Wow that was quite a WS from them. looks as if they are trying to scare you or drive the Judge to sleep while reading it. to be honest there was too much for me to read it all, however I picked up a couple of things.

 

Their point 57 claims that you have failed to prove that you were not driving the car at the time of their alleged offence.

It is their job to prove that you were the driver. And they should know -

http://nebula.wsimg.com/ba23da00fdbf49863b82719de49e2d6c?AccessKeyId=4CB8F2392A09CF228A46&disposition=0&alloworigin=1

 

Point 68. The Office of Fair Trading ruled many years ago that people in debt were not liable to pay such charges since there was no contract between the motorist and the debt collector. And according to POFA even if there were included in the signage that there would be an extra charge for non payment, that would only apply to the driver since they were the one who read the signs.

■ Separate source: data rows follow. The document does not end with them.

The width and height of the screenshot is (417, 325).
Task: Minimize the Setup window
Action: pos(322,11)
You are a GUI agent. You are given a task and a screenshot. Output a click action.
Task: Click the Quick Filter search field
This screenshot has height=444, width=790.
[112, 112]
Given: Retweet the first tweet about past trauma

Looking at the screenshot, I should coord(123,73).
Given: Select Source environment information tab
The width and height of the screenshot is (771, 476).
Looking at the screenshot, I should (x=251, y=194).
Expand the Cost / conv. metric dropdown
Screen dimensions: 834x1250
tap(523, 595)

https://webarchive.nationalarchives.gov.uk/20060716004337/http://www.oft.gov.uk/NR/rdonlyres/50F06527-9FC5-4610-B385-999D6E2A8950/0/oft664.pdf   [see paragraph 2.10]

 

It has already been pointed out that the contract is out of date.

Also as you were not showing their permit you were a trespasser and VCS cannot sue for that-only the land owner can.

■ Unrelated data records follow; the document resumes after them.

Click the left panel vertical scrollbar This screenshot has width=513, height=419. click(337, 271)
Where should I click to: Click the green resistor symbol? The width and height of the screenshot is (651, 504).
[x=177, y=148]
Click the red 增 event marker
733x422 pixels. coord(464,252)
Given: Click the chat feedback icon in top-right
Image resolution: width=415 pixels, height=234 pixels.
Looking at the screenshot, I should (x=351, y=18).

I can see no evidence that they had permission to erect the signage under the Town and Country [advertisement ]Regulations which was fairly normal by the parking companies in those days.

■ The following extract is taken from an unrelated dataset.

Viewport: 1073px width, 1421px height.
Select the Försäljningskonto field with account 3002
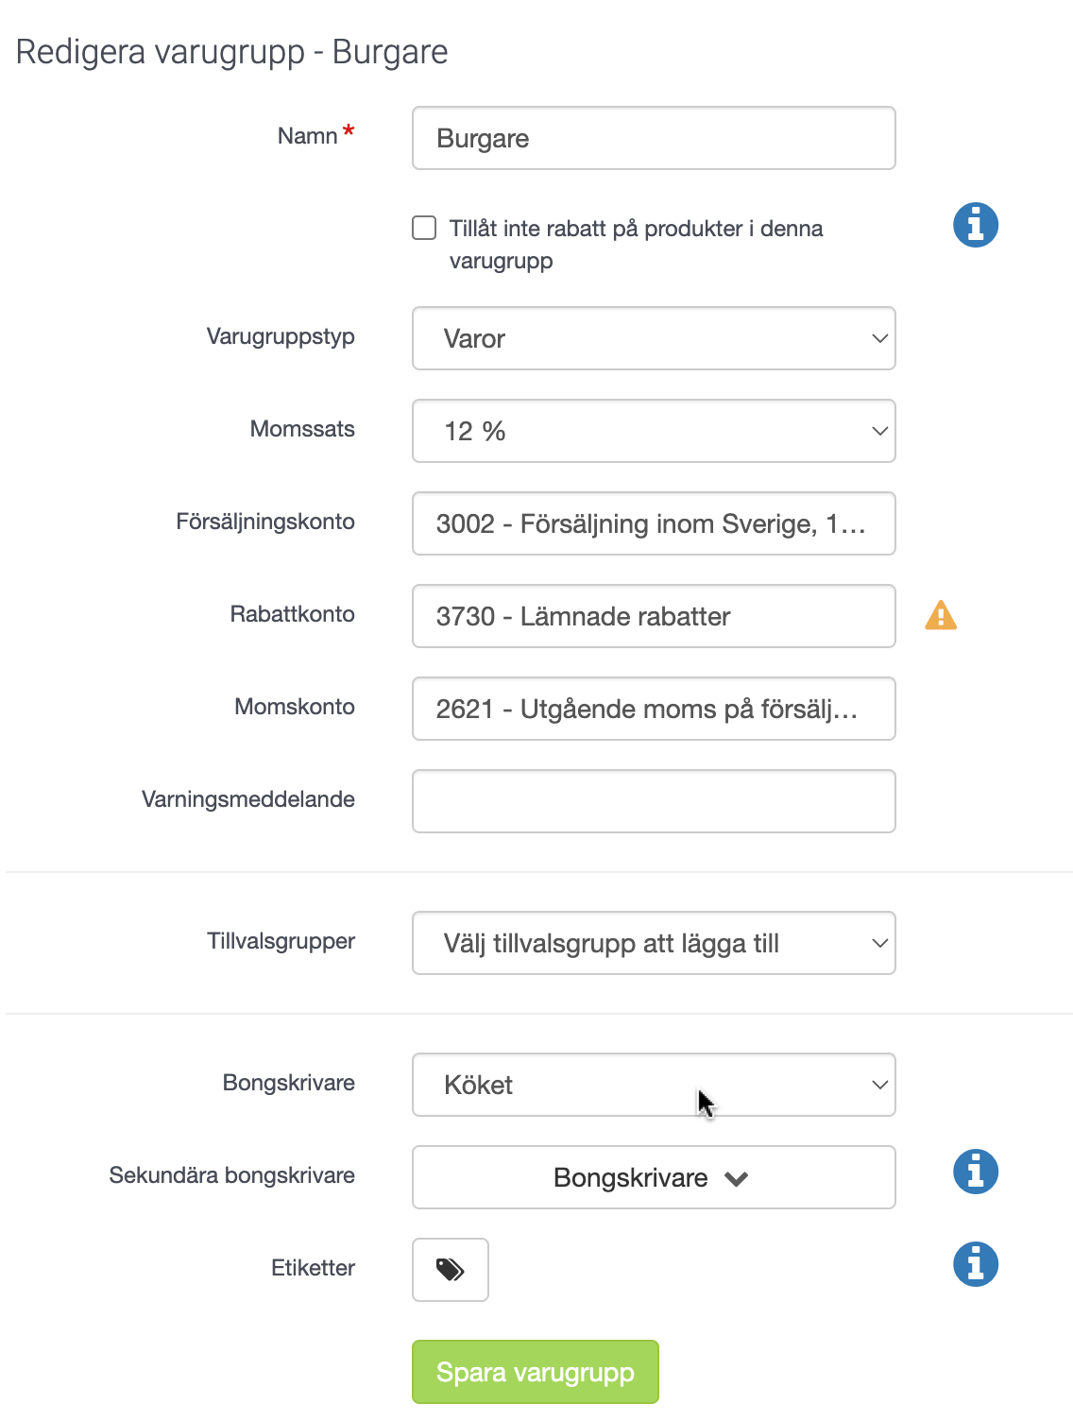point(654,523)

It is illegal not to have that permission and if they haven't, it follows that the signs should not be there and motorists cannot be held liable for an illegal contract.

 

This lack of permission leads me on to their early statement [no. 5] where they make great play on how their membership of the ATA meant that they fully complied with the code of practice which is seriously misleading the Court.

 

I had hoped to find several examples of VCS losing in Court because they had not complied with the Code of Conduct.

I am sure there are hundreds but I would certainly make the point that their WS has gone overboard citing the Beavis case several times and it has absolutely no comparison with your case.

Same with Loake that they mention.

 

Point out to the Judge that they keep referring to both cases in their WS usually totally irrelevant but designed to intimidate the motorist into paying which is an abuse of process.

 

I did find this one where they had the wrong land owner signing the contract.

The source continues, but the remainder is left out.